層級推測性草擬以進一步加速LLM推論。
Cascade Speculative Drafting for Even Faster LLM Inference
December 18, 2023
作者: Ziyi Chen, Xiaocong Yang, Jiacheng Lin, Chenkai Sun, Jie Huang, Kevin Chen-Chuan Chang
cs.AI
摘要
推測性解碼通過利用一個初步模型起草,以供更大目標模型審查,從而提高大型語言模型(LLMs)的效率。然而,在推測性解碼中進行起草涉及緩慢的自回歸生成,並且在相同時間分配內生成不同重要性的標記。這兩種效率低下導致其表現不佳。為了解決這個問題,我們提出了級聯推測起草(CS. Drafting),這是一種採用兩種級聯類型的新方法。垂直級聯消除了神經模型中的自回歸生成。水平級聯通過我們的理論分析支持其在起草中的有效時間分配的最優性。結合這兩種級聯,我們的CS. Drafting算法在實驗中實現了高達72%的額外加速,同時保持相同的輸出分佈。
English
Speculative decoding enhances the efficiency of large language models (LLMs)
by leveraging a draft model to draft for a larger target model to review.

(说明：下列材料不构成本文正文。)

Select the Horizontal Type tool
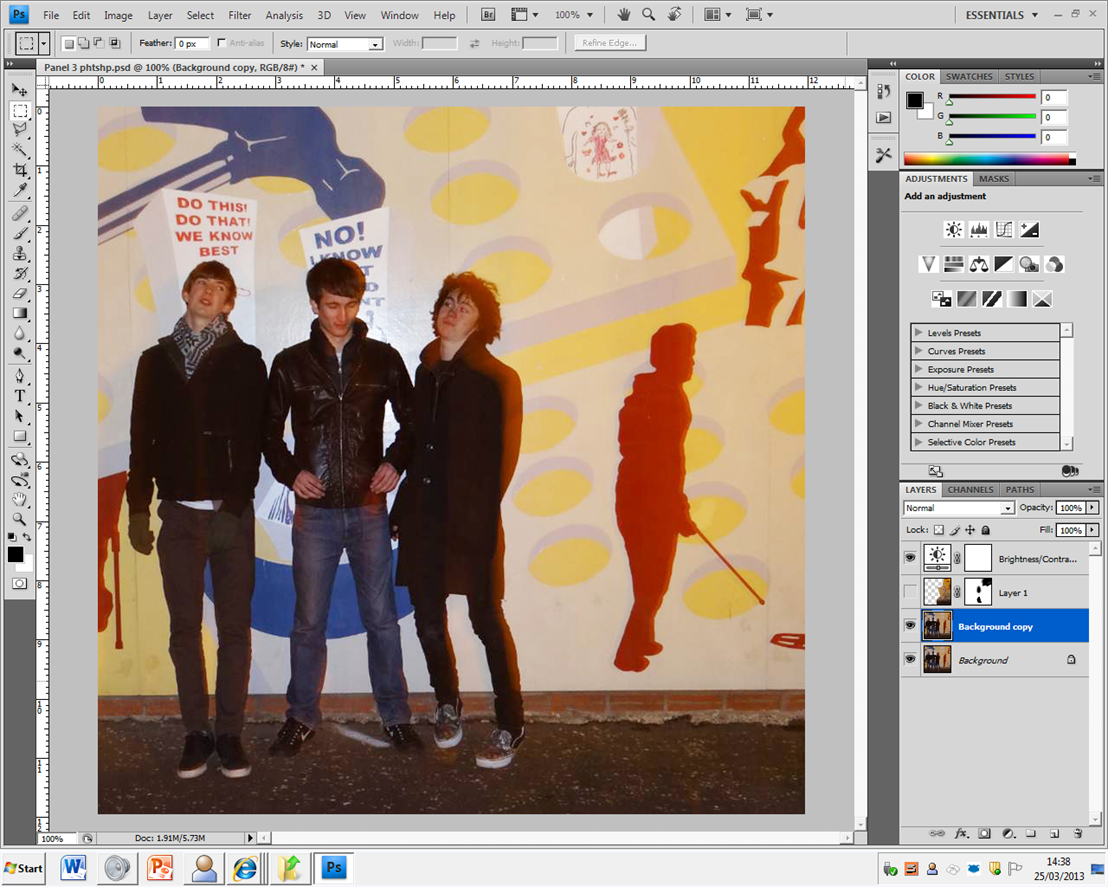tap(19, 395)
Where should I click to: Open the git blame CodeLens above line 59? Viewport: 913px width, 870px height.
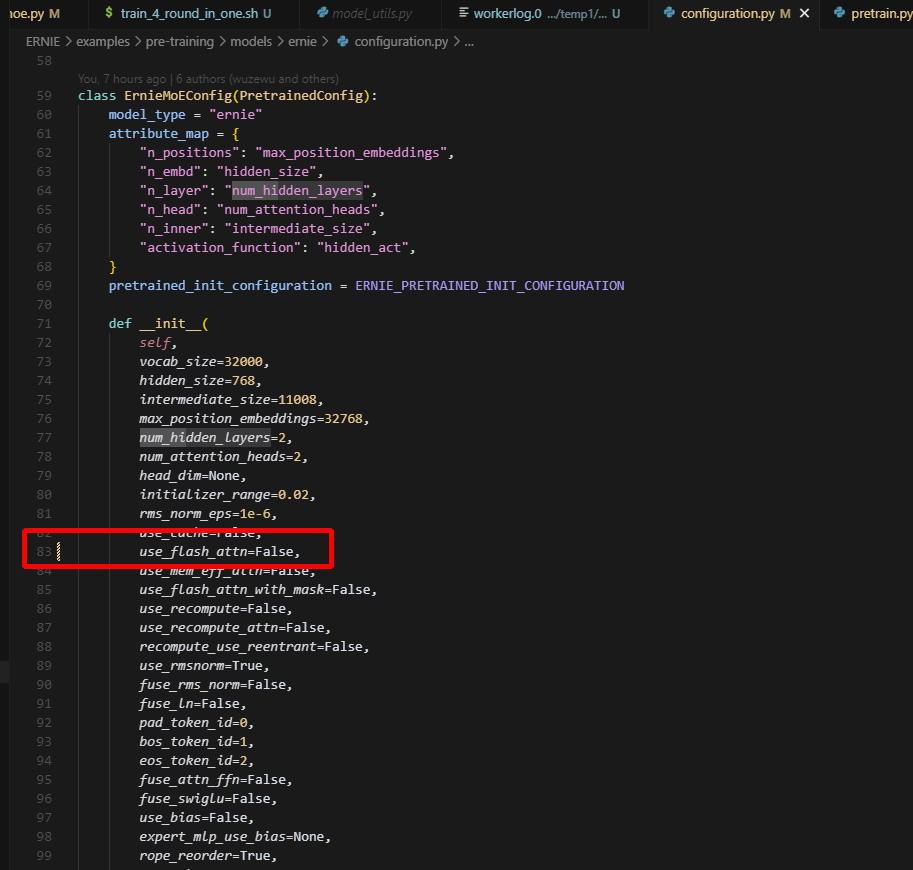pos(208,78)
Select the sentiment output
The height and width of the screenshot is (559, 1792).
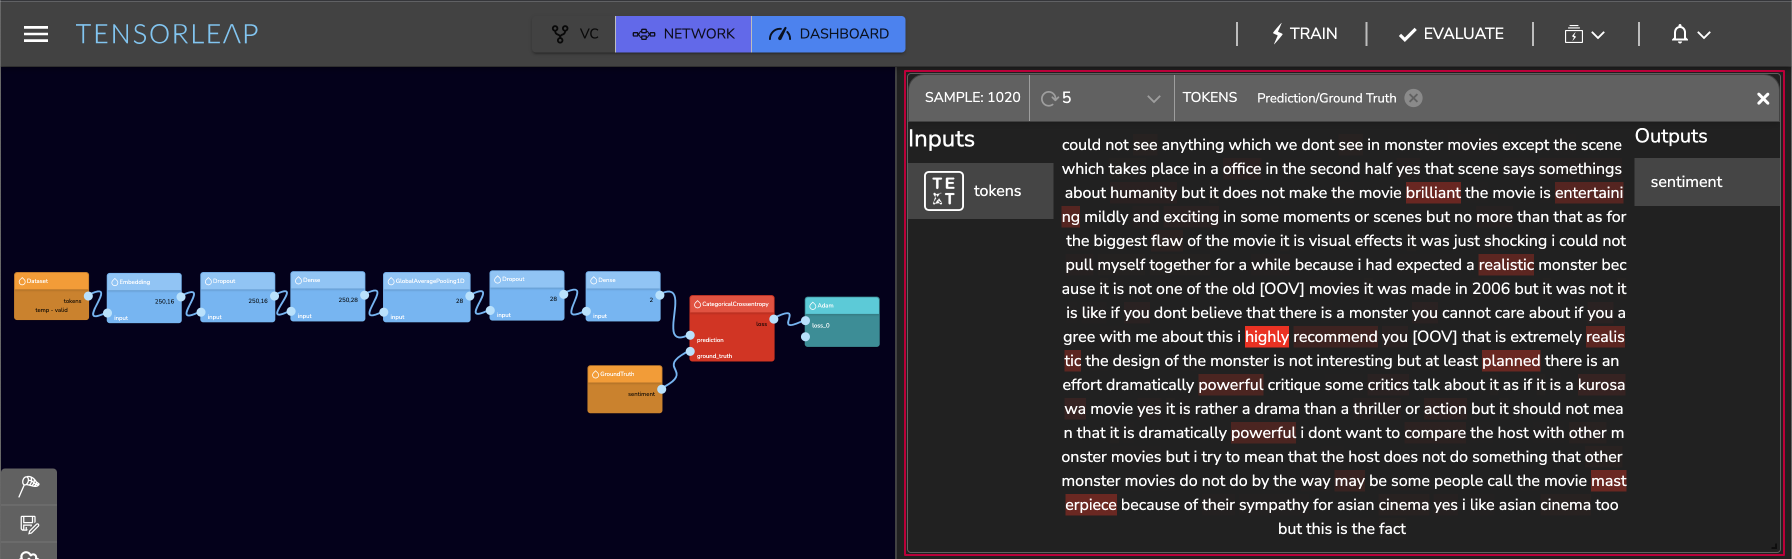point(1707,182)
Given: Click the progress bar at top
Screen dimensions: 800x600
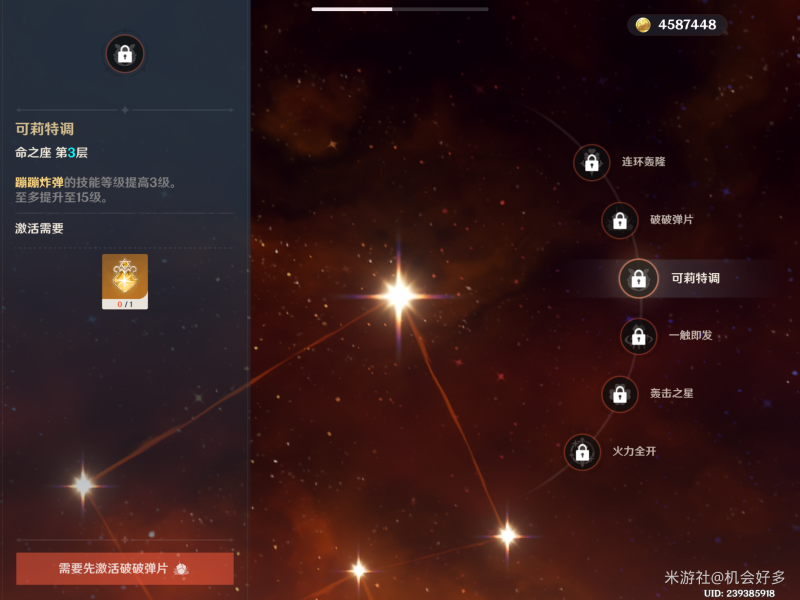Looking at the screenshot, I should coord(400,9).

However, drafting in speculative decoding involves slow autoregressive
generation and generating tokens of different importance with the same time
allocation. These two inefficiencies lead to its suboptimal performance. To
address this issue, we introduce Cascade Speculative Drafting (CS. Drafting), a
novel approach that employs two types of cascades. The Vertical Cascade
eliminates autoregressive generation from neural models. The Horizontal Cascade
constitutes efficient time allocation in drafting with its optimality supported
by our theoretical analysis. Combining both cascades, our CS. Drafting
algorithm has achieved up to 72 percent additional speedup over speculative
decoding in our experiments while keeping the same output distribution.